This course will be supported by several vendors, which includes some of the course material and main speakers that will be later announced.
To register, simply fill out this form:Registration .
Due to space restrictions we are limited to registrations. There are seats left.
Instructions on how to proceed with payment will be sent Jan 5 2016. Please note that your registration is not complete until payment has been received.
The aim of the Hands-on tutorials is for user to get acquainted with handling the equipment, while at the same time learning a few basic protocols for flow cytometry acquisition, such as DNA cell-cycle analysis and Multicolor immunophenotyping. We will provide as much time as possible for the user to run the machines by himself. For this, it is important to read beforehand the information provided below.
Cell Cycle analysis is one of the most applied protocols in flow cytometry, most commonly to measure frequencies of cells that are either in G0/G1, G2/M, or in the S-phase of the cell cycle. This can be done using a general DNA intercalating dye, such as Propidium Iodide (PI), to quantify the amount of DNA present in each cell. Cells in G0/G1 will typically have half of the DNA signal than cells in G2/M, and those in S-phase will have an intermediate signal between that of G0/G1 and G2/M cells.
During the Hands-on, we will learn how to setup and run a cell-cycle experiment, using HeLa cells previously stained with PI. There will be two different types of samples, with cells either expressing or not expressing GFP. Additionally, we will provide samples with nocodazole to arrest cells in the G2 phase of the cell cycle, so that we can analyze differences in cell cycle distribution.
A general protocol for setting up the analysis in FACSCalibur or FACScan is provided in the following link: Cell Cycle Analysis using CellQuest
Immunophenotyping is one of the most common applications in flow cytometry. The need to measure multiple cellular markers simultaneously has been increasing, as researchers dig deeper into more accurate forms of characterizing cellular subpopulations. Conceptually, analyzing samples with two or three fluorescent markers is exactly the same as four, five or more colors. However, as more fluorescent markers are used simultaneously, the need for proper staining and compensation controls becomes increasingly relevant.
In this Hands-on session, we will learn strategies to setup a multicolor analysis, using spleenocytes stained with five fluorescent markers.

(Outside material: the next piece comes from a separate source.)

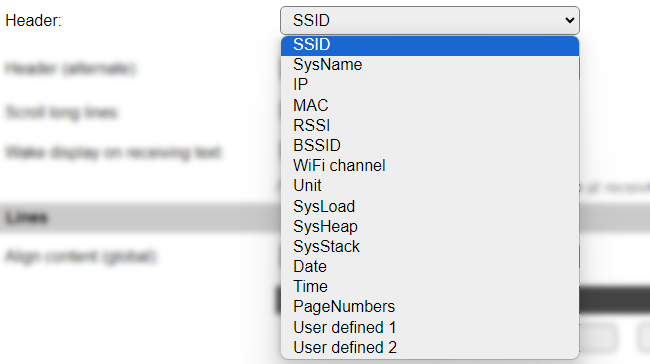Select User defined 2 option
650x364 pixels.
(430, 347)
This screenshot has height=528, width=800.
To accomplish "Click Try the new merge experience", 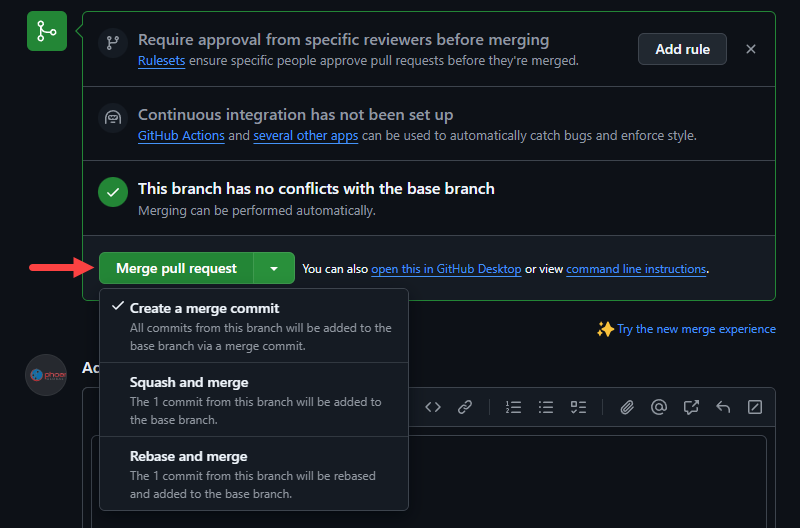I will coord(695,329).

We will go through the procedures to measure staining and compensation controls to adequately analyze a 5-color sample (CD3-Alexa488; CD8-PE; CD4-PerCP; CD25-Cy5; B220-Pacific Blue).
Due to time restrictions, the multicolor analysis will be done in the FACSAria only, though we will emphasize whenever possible the differences between analyzing in the FACSAria and the FACSCalibur, since the latter is the most commonly used for 4 or less colors.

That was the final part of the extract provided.